SwRI uses its own machine learning algorithms and classification software which is able to work with open-source tools such as Scan-N-Plan and ROS 2, the latest version of the open-source robot operating system.
Traditional robot programming brings its own set of challenges like requiring expert knowledge and taking a lot of extra time. Another way to program is to use Scan-N-Plan, an ROS-Industrial technology that uses machine vision to scan parts to create 3D mesh data for the robots to use to plan tool paths and trajectories—all while performing real-time process monitoring.
“By leveraging these open-source tools with our custom software, we have developed a solution that intelligently classifies regions and textures of part surfaces in various stages of work,” Robinson said.

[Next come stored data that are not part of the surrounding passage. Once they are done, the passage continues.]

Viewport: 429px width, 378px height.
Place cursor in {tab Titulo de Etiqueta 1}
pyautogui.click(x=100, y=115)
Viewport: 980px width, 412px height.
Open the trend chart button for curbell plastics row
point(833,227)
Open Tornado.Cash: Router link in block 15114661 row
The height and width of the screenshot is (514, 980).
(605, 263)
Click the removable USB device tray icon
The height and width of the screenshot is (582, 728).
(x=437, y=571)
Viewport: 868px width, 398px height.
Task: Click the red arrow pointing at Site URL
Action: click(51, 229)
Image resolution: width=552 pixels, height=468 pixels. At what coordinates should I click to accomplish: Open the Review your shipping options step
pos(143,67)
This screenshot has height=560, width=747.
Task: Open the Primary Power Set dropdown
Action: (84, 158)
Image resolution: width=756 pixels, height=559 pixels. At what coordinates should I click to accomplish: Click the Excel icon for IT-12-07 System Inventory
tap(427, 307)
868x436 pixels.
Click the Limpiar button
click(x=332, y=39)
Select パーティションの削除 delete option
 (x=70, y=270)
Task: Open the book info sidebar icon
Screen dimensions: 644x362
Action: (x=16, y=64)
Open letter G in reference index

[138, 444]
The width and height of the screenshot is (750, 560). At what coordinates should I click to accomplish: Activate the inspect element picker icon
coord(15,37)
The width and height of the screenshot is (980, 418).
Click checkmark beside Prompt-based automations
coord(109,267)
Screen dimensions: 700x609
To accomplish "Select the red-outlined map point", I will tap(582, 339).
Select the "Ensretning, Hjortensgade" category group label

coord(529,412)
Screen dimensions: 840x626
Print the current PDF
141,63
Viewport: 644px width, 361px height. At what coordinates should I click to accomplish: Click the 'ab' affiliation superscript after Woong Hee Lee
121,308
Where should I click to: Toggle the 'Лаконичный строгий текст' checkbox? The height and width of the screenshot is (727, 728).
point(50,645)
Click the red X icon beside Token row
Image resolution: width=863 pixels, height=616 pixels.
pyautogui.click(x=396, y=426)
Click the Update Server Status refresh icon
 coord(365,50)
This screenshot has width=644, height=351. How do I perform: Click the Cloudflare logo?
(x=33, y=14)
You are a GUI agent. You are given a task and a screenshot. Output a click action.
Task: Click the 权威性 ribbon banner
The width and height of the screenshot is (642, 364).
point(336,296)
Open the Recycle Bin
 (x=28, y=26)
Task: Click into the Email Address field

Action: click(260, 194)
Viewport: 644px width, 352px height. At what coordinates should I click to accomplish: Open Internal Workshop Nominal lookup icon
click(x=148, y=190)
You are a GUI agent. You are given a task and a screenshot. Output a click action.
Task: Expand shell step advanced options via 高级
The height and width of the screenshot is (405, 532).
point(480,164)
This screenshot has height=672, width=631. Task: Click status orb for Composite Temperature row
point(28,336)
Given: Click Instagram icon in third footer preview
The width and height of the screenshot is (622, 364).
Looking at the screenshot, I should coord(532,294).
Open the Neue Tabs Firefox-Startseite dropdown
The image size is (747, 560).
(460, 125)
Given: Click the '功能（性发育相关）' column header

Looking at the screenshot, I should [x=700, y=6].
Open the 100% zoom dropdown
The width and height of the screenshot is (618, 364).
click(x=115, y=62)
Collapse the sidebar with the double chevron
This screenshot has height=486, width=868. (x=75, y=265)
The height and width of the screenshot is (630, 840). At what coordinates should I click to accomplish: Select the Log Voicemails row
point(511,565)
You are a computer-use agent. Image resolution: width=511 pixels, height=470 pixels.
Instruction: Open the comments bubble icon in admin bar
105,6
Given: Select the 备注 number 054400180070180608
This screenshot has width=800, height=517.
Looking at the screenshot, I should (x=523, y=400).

SwRI says the solution includes custom machine vision algorithms that enable robots to apply many different types of media with varying pressure based on the amount of surface work needed. Feature-based processing is also enabled through additions that leverage semantic segmentation approaches to apply the right tool to the right feature—such as cutting versus sanding.
“These are breakthroughs that will help prevent robots from over-sanding or over-grinding metal surfaces,” said Paul Evans, director of SwRI’s Manufacturing Technologies Department.
This project demonstrates the advanced features of ROS 2 while providing an initial framework for additional application build-out. It's also an open-source example for teaching and training those interested in developing advanced solutions that leverage ROS.
“SwRI is excited to be providing proven solutions that leverage this framework to the commercial and government industrial client base, across a broad array of applications, for both stationary cell-based systems and mobile solutions,” added Robinson.
An onboard camera overlays the map to create a colorized mesh to facilitate advanced processing. The combination of 2D, 3D, and color classification drives more intelligent processing. This new capability will be made available via the ROS-Industrial open-source program.